Restating the records exactly is the whole task.
*** Block opens ***
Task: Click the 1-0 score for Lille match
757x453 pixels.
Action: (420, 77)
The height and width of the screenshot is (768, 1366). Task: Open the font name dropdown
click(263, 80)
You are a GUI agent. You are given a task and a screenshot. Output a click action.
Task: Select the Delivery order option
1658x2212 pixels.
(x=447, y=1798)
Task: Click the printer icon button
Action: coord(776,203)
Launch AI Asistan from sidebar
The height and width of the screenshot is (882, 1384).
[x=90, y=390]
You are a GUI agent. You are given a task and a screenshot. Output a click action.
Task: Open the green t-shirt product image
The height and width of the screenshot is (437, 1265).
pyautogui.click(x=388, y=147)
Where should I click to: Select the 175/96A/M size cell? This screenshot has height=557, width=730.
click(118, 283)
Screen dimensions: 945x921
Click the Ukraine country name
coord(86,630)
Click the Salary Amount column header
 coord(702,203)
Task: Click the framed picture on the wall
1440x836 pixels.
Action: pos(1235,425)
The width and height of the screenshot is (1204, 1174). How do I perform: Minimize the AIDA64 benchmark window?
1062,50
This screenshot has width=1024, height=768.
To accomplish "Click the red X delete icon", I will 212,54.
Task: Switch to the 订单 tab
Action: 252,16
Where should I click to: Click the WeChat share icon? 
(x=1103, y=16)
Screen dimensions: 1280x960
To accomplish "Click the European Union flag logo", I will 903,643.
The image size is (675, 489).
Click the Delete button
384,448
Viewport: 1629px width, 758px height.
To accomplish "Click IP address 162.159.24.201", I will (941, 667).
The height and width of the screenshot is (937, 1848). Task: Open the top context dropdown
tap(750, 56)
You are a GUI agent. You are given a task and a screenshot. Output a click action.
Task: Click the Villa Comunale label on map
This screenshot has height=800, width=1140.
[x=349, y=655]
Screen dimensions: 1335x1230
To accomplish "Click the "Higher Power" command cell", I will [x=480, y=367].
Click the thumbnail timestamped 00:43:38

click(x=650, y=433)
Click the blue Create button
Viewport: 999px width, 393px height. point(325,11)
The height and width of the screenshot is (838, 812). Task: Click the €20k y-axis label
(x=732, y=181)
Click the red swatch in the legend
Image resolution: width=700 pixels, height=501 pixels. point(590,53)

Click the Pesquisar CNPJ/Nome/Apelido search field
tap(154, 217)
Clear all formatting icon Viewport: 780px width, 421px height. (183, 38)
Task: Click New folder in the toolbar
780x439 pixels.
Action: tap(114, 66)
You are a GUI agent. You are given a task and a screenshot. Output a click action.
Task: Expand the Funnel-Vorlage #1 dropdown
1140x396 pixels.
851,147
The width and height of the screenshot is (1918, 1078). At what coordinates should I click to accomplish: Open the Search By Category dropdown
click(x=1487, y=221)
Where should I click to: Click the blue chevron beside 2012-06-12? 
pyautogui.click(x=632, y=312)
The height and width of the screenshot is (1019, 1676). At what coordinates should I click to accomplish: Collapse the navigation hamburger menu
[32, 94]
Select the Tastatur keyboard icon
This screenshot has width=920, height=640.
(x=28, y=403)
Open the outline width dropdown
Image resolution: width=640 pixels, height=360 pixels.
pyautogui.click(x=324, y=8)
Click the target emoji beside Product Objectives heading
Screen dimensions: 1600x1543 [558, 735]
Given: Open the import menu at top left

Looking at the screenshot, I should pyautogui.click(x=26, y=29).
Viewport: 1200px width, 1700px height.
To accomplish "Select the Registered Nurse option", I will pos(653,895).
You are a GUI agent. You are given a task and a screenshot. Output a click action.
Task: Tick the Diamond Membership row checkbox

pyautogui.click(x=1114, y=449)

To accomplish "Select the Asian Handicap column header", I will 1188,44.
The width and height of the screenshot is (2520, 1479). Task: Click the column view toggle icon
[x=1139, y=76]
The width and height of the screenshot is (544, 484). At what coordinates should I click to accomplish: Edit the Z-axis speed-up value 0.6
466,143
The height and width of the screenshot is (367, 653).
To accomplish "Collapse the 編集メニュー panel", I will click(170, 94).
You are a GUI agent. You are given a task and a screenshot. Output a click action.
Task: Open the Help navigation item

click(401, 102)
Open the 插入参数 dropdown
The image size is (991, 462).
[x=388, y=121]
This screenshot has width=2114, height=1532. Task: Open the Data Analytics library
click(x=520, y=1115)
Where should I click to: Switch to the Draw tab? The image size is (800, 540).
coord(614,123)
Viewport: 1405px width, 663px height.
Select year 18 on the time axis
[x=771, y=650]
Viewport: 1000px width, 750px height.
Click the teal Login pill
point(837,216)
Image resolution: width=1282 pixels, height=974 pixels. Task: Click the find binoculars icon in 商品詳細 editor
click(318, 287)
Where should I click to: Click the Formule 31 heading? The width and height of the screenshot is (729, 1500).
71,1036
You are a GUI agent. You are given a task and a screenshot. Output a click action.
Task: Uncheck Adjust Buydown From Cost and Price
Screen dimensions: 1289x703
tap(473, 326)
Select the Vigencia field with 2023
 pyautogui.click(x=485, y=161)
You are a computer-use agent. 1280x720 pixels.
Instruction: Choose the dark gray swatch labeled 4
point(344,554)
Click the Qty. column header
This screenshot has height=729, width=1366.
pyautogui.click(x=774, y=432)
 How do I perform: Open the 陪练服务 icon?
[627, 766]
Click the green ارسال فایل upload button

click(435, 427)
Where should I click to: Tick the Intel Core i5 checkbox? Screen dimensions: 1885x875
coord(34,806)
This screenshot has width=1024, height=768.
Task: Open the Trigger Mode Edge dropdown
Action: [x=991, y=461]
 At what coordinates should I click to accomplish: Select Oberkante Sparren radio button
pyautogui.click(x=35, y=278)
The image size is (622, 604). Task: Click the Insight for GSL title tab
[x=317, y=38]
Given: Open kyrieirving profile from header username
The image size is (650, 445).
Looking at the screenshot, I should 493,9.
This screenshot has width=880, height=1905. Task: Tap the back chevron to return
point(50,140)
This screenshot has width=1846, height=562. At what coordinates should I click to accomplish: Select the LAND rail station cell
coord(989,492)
*** Block closes ***
→ **Solution to this problem**:
Task: Click the 1-0 score for Lille match
757x453 pixels.
Action: (420, 77)
The height and width of the screenshot is (768, 1366). Task: Open the font name dropdown
click(263, 80)
You are a GUI agent. You are given a task and a screenshot. Output a click action.
Task: Select the Delivery order option
1658x2212 pixels.
(x=447, y=1798)
Task: Click the printer icon button
Action: coord(776,203)
Launch AI Asistan from sidebar
The height and width of the screenshot is (882, 1384).
[x=90, y=390]
You are a GUI agent. You are given a task and a screenshot. Output a click action.
Task: Open the green t-shirt product image
The height and width of the screenshot is (437, 1265).
pyautogui.click(x=388, y=147)
Where should I click to: Select the 175/96A/M size cell? This screenshot has height=557, width=730.
click(118, 283)
Screen dimensions: 945x921
Click the Ukraine country name
coord(86,630)
Click the Salary Amount column header
 coord(702,203)
Task: Click the framed picture on the wall
1440x836 pixels.
Action: pos(1235,425)
The width and height of the screenshot is (1204, 1174). How do I perform: Minimize the AIDA64 benchmark window?
1062,50
This screenshot has width=1024, height=768.
To accomplish "Click the red X delete icon", I will 212,54.
Task: Switch to the 订单 tab
Action: 252,16
Where should I click to: Click the WeChat share icon? 
(x=1103, y=16)
Screen dimensions: 1280x960
To accomplish "Click the European Union flag logo", I will 903,643.
The image size is (675, 489).
Click the Delete button
384,448
Viewport: 1629px width, 758px height.
To accomplish "Click IP address 162.159.24.201", I will (941, 667).
The height and width of the screenshot is (937, 1848). Task: Open the top context dropdown
tap(750, 56)
You are a GUI agent. You are given a task and a screenshot. Output a click action.
Task: Click the Villa Comunale label on map
This screenshot has height=800, width=1140.
[x=349, y=655]
Screen dimensions: 1335x1230
To accomplish "Click the "Higher Power" command cell", I will [x=480, y=367].
Click the thumbnail timestamped 00:43:38

click(x=650, y=433)
Click the blue Create button
Viewport: 999px width, 393px height. point(325,11)
The height and width of the screenshot is (838, 812). Task: Click the €20k y-axis label
(x=732, y=181)
Click the red swatch in the legend
Image resolution: width=700 pixels, height=501 pixels. point(590,53)

Click the Pesquisar CNPJ/Nome/Apelido search field
tap(154, 217)
Clear all formatting icon Viewport: 780px width, 421px height. (183, 38)
Task: Click New folder in the toolbar
780x439 pixels.
Action: tap(114, 66)
You are a GUI agent. You are given a task and a screenshot. Output a click action.
Task: Expand the Funnel-Vorlage #1 dropdown
1140x396 pixels.
851,147
The width and height of the screenshot is (1918, 1078). At what coordinates should I click to accomplish: Open the Search By Category dropdown
click(x=1487, y=221)
Where should I click to: Click the blue chevron beside 2012-06-12? 
pyautogui.click(x=632, y=312)
The height and width of the screenshot is (1019, 1676). At what coordinates should I click to accomplish: Collapse the navigation hamburger menu
[32, 94]
Select the Tastatur keyboard icon
This screenshot has width=920, height=640.
(x=28, y=403)
Open the outline width dropdown
Image resolution: width=640 pixels, height=360 pixels.
pyautogui.click(x=324, y=8)
Click the target emoji beside Product Objectives heading
Screen dimensions: 1600x1543 [558, 735]
Given: Open the import menu at top left

Looking at the screenshot, I should pyautogui.click(x=26, y=29).
Viewport: 1200px width, 1700px height.
To accomplish "Select the Registered Nurse option", I will pos(653,895).
You are a GUI agent. You are given a task and a screenshot. Output a click action.
Task: Tick the Diamond Membership row checkbox

pyautogui.click(x=1114, y=449)

To accomplish "Select the Asian Handicap column header", I will 1188,44.
The width and height of the screenshot is (2520, 1479). Task: Click the column view toggle icon
[x=1139, y=76]
The width and height of the screenshot is (544, 484). At what coordinates should I click to accomplish: Edit the Z-axis speed-up value 0.6
466,143
The height and width of the screenshot is (367, 653).
To accomplish "Collapse the 編集メニュー panel", I will click(170, 94).
You are a GUI agent. You are given a task and a screenshot. Output a click action.
Task: Open the Help navigation item

click(401, 102)
Open the 插入参数 dropdown
The image size is (991, 462).
[x=388, y=121]
This screenshot has width=2114, height=1532. Task: Open the Data Analytics library
click(x=520, y=1115)
Where should I click to: Switch to the Draw tab? The image size is (800, 540).
coord(614,123)
Viewport: 1405px width, 663px height.
Select year 18 on the time axis
[x=771, y=650]
Viewport: 1000px width, 750px height.
Click the teal Login pill
point(837,216)
Image resolution: width=1282 pixels, height=974 pixels. Task: Click the find binoculars icon in 商品詳細 editor
click(318, 287)
Where should I click to: Click the Formule 31 heading? The width and height of the screenshot is (729, 1500).
71,1036
You are a GUI agent. You are given a task and a screenshot. Output a click action.
Task: Uncheck Adjust Buydown From Cost and Price
Screen dimensions: 1289x703
tap(473, 326)
Select the Vigencia field with 2023
 pyautogui.click(x=485, y=161)
You are a computer-use agent. 1280x720 pixels.
Instruction: Choose the dark gray swatch labeled 4
point(344,554)
Click the Qty. column header
This screenshot has height=729, width=1366.
pyautogui.click(x=774, y=432)
 How do I perform: Open the 陪练服务 icon?
[627, 766]
Click the green ارسال فایل upload button

click(435, 427)
Where should I click to: Tick the Intel Core i5 checkbox? Screen dimensions: 1885x875
coord(34,806)
This screenshot has width=1024, height=768.
Task: Open the Trigger Mode Edge dropdown
Action: [x=991, y=461]
 At what coordinates should I click to accomplish: Select Oberkante Sparren radio button
pyautogui.click(x=35, y=278)
The image size is (622, 604). Task: Click the Insight for GSL title tab
[x=317, y=38]
Given: Open kyrieirving profile from header username
The image size is (650, 445).
Looking at the screenshot, I should 493,9.
This screenshot has width=880, height=1905. Task: Tap the back chevron to return
point(50,140)
This screenshot has width=1846, height=562. At what coordinates should I click to accomplish: Select the LAND rail station cell
coord(989,492)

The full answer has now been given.